§ **Task goal**
In the thread on favorite things below, give the passage from "The first sip" up to and including "or early morning." again, changing "coffee" to "tea".

§ **Quoted passage**
§

# These "S" a few of my favorite things...



## redmanXNTP (May 17, 2011)

Shaving with a brand new razor.

Completely clear sky at night with minimal light pollution.

The first sip of the first cup of (quality) coffee in the morning. 

Hearing my son or my significant other breathe as they sleep peacefully. 

Catching a whiff, on those rare occasions, of someone wearing the brand of perfume my mother wore when I was young.

A bed that my body's warmed to just the right temperature on a chilly night or early morning.


----------



## DeductiveReasoner (Feb 25, 2011)

Rainy days where I can snuggle up in bed with hot tea, a book/internet access and my beagle puppy 

Hot tea.

The texture of really soft fabrics.

Wearing my favorite pajamas.

Walking on grass barefoot


----------



## nonnaci (Sep 25, 2011)

SKYRIM

10char


----------



## Dashing (Sep 19, 2011)

sandcastles
shiny things


----------



## redmanXNTP (May 17, 2011)

roaming hardware stores and book stores. I can browse for hours in either, though these probably have some N involved.

the crackle of the spine and the smell of a new book as I open it for the first time

clean sheets


----------



## quadrivium (Nov 6, 2011)

Freshly brushed teeth. 
The warmth of a bon fire. 
Listening to a piece of music being played by a friend.


----------



## MegaTuxRacer (Sep 7, 2011)

redmanXNTP said:


> Shaving with a brand new razor.
> 
> Completely clear sky at night with minimal light pollution.
> 
> ...

§

§ **Collected data**
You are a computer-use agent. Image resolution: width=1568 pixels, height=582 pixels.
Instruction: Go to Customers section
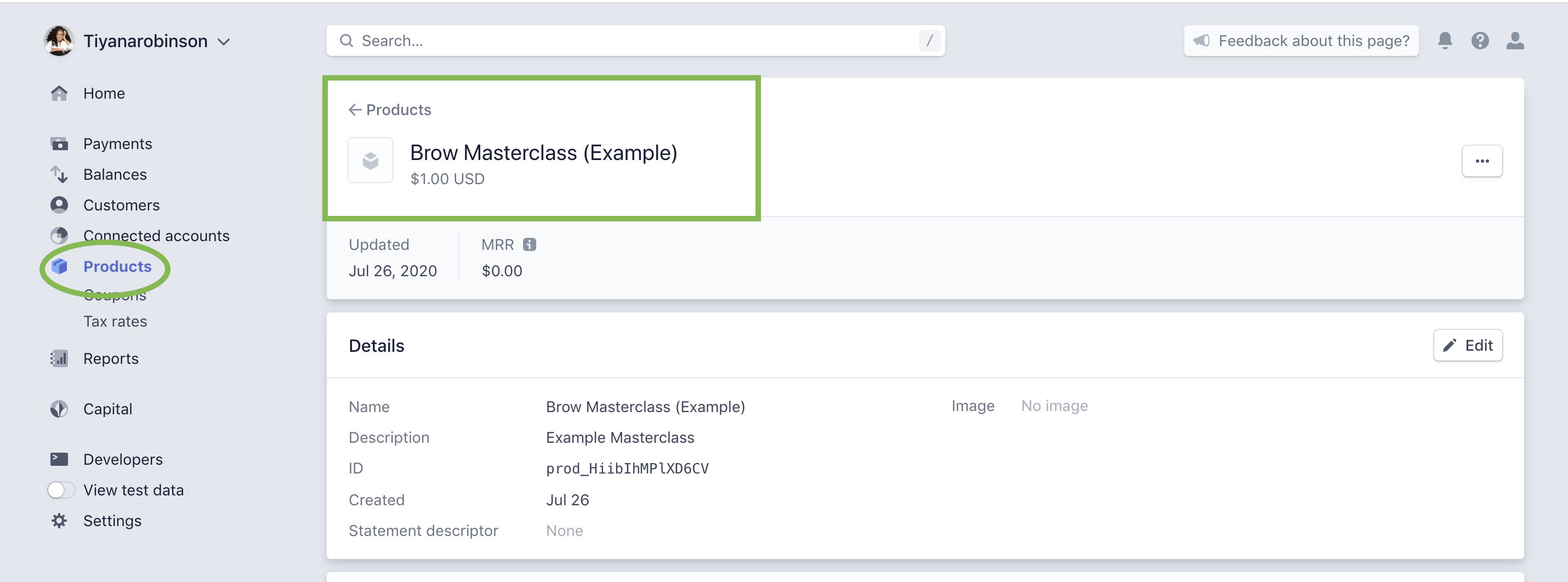click(121, 205)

§

§ **Full answer**
The first sip of the first cup of (quality) tea in the morning. 

Hearing my son or my significant other breathe as they sleep peacefully. 

Catching a whiff, on those rare occasions, of someone wearing the brand of perfume my mother wore when I was young.

A bed that my body's warmed to just the right temperature on a chilly night or early morning.